Extracted text
Facet | Description | Default |
---|---|---|
<type> |
one or more elements listing mime types | unconstrained |
Here is an example for JPEG and PNG images:
<binary name="photo"> <type>image/jpeg</type> <type>image/png</type> </binary>
Binary data could be packaged either in-place as part of XML form data or held separately and referenced from XML. Further work is needed to cover the details.
[Issue: Is there a need for facets to further constrain the data, for instance, to place limits on the size of the data?]
Sometimes it may be useful to provide an explicit default value. A natural way to do this is via a facet on the datatype, e.g.
<string name="color" default="black"/>
For enumerations, it is repetitive to specify the default value
once as part of the enumeration and then again as the default. One
proposal is to use the <default>
element instead
of the <value>
element for marking up the
default value. For example:
<string name="rating" enum="closed"> <value>excellent</value> <value>good</value> <default>indifferent</default> <value>poor</value> <value>terrible</value> </string>
Another possibility would be to treat default
as a
Boolean attribute of the <value>
element, for
example:
<string name="rating" enum="closed"> <value>excellent</value> <value>good</value> <value default="true">indifferent</value> <value>poor</value> <value>terrible</value> </string>
Within a union, no more than one value may marked as the default.

Records provided
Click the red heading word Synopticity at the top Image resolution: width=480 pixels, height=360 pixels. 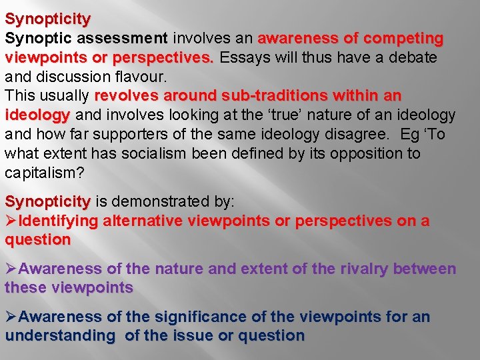47,19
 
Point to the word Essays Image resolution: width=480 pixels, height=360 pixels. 246,57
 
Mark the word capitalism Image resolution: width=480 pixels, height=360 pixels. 43,173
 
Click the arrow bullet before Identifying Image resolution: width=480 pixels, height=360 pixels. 11,221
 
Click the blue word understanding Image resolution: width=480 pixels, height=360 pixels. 60,336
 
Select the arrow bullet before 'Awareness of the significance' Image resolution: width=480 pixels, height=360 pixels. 11,317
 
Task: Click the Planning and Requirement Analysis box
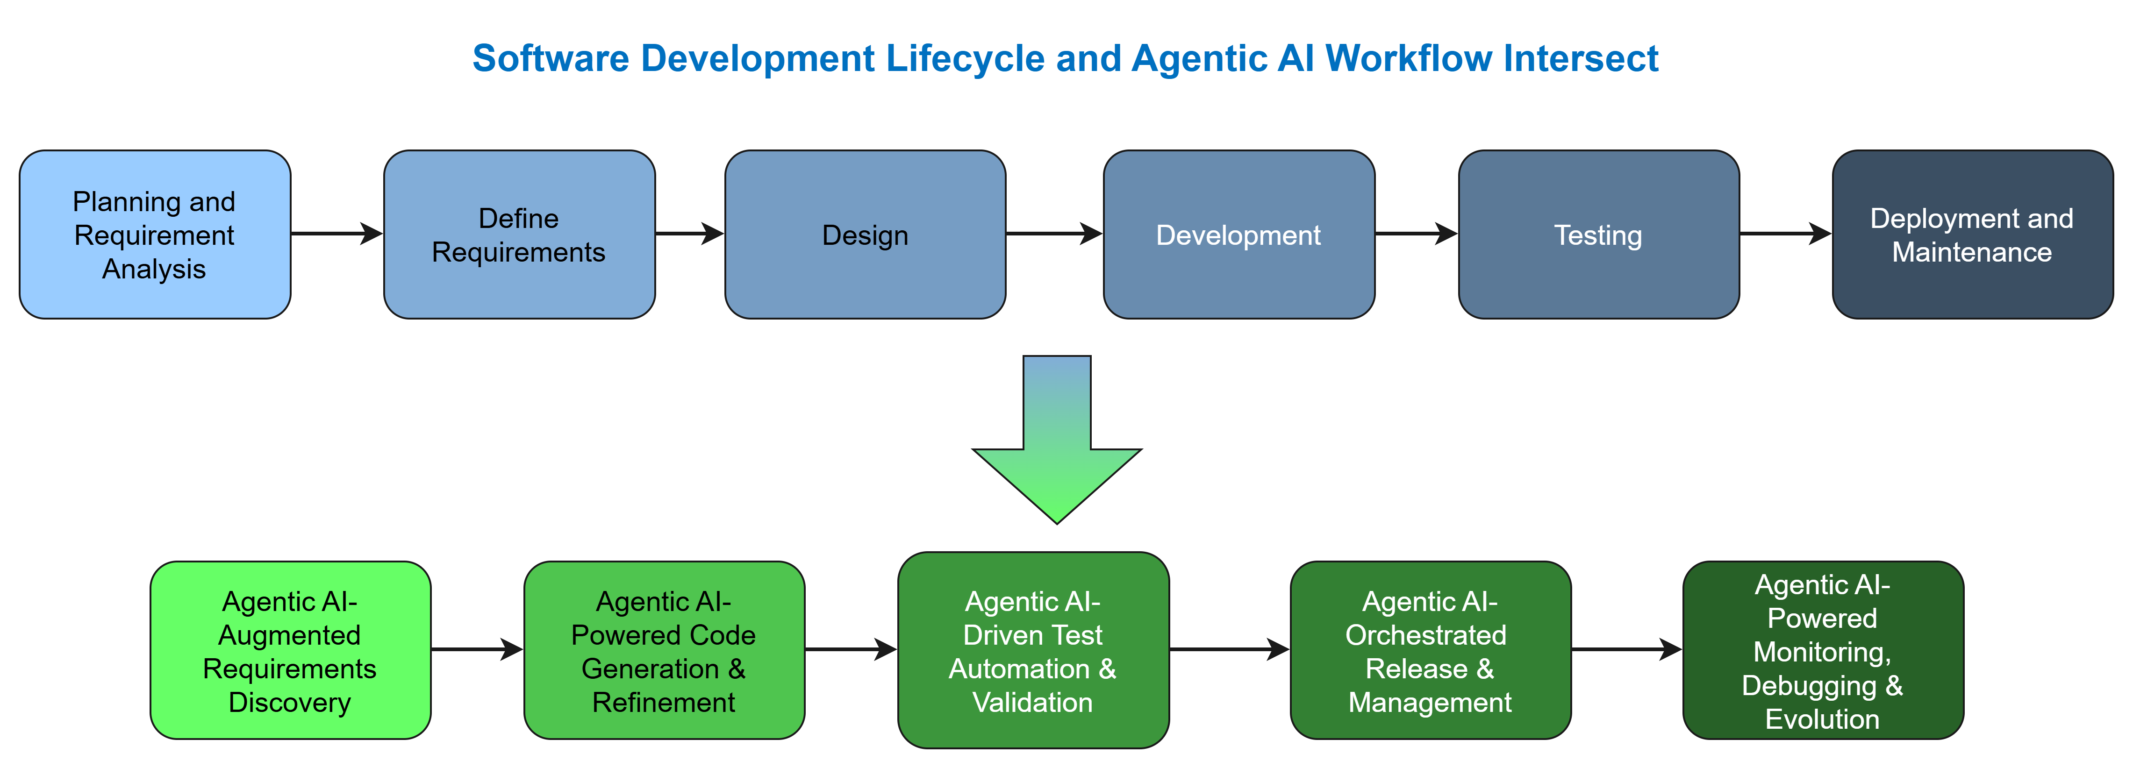[155, 234]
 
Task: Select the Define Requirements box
[519, 234]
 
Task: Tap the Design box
[865, 234]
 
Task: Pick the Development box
[1239, 234]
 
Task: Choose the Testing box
[1598, 234]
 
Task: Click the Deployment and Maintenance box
[1972, 234]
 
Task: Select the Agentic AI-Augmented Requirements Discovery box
[290, 650]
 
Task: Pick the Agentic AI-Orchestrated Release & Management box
[1430, 650]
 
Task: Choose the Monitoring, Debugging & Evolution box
[1823, 650]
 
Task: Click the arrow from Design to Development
[1054, 234]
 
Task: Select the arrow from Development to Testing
[1416, 234]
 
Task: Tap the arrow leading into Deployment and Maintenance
[1785, 234]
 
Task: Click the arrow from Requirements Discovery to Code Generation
[477, 650]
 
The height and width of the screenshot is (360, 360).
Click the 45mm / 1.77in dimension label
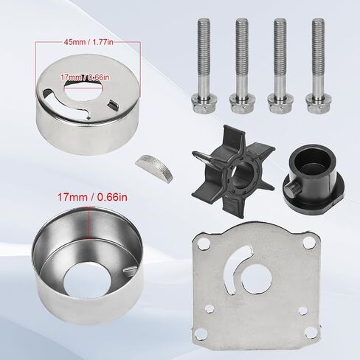pos(89,42)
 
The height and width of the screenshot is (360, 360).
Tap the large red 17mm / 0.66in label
pos(92,197)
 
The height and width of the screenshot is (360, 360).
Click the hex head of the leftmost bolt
pos(204,105)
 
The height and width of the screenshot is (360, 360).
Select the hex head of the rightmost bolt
pos(319,105)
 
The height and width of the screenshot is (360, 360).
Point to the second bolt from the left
pos(242,66)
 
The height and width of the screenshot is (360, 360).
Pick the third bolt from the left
pos(280,66)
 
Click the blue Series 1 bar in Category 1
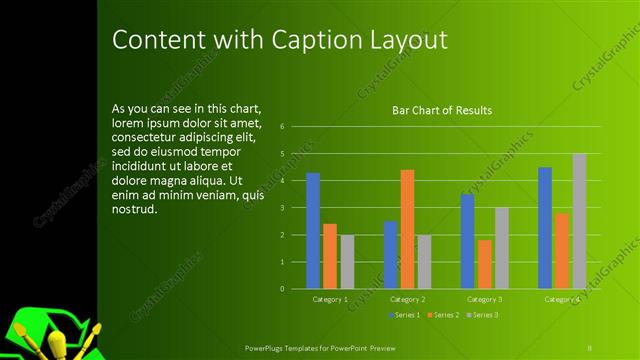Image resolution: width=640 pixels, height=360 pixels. [313, 231]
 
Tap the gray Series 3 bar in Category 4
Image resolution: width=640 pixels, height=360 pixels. [579, 221]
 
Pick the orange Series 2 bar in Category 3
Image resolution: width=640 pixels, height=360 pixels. [484, 264]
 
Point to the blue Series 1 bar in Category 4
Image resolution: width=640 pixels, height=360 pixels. [545, 228]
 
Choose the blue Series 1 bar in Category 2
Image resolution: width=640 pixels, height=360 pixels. [390, 255]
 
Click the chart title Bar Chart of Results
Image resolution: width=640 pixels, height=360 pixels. [441, 110]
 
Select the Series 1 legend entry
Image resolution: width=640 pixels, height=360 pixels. [403, 315]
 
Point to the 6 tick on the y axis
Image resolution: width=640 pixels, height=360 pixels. [283, 127]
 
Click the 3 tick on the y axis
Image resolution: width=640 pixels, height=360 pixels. [283, 208]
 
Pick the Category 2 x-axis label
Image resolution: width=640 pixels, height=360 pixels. [408, 299]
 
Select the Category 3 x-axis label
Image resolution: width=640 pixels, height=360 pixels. [485, 299]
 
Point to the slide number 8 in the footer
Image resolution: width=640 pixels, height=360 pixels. [591, 346]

List of tasks
1. Copy out the records from the line containing "Click the blue Series 1 bar in Category 1" down through the line containing "pixels. [484, 264]", including the requests, and shift every coordinate in the answers up by 3. Leave the pictures out.
2. Take the passage on datatype facets and default values further, picking up after its final sentence.

Results for the exercise
1.
Click the blue Series 1 bar in Category 1
Image resolution: width=640 pixels, height=360 pixels. [316, 234]
 
Tap the gray Series 3 bar in Category 4
Image resolution: width=640 pixels, height=360 pixels. [582, 224]
 
Pick the orange Series 2 bar in Category 3
Image resolution: width=640 pixels, height=360 pixels. [487, 267]

2.
If a value is not supplied for a given data item, it will
default to <null/>
, which represents a null
value, and can be used to distinguish values which haven't been
filled out from those which the user has set to an empty
string.
[Issue: How should <null/>
be
specified? Should it exist in another namespace?]
[Issue: It may be worth allowing the default
attribute on the datatype elements such as
<string>
and <number
>.]
These correspond to data items whose value is fixed. This can be
represented by setting the range
attribute to
"closed
" and supplying a single value, for
instance:
<string name="color" range="closed"> <value>black</value> </string>
A more concise way to represent this would be to specify the
fixed value using a fixed
attribute as a facet on the
data item, for instance:
<string name="color" fixed="black"/>
The form may require certain values to be filled in before the form is submitted. This would be easy to represent as a facet on a data item, e.g.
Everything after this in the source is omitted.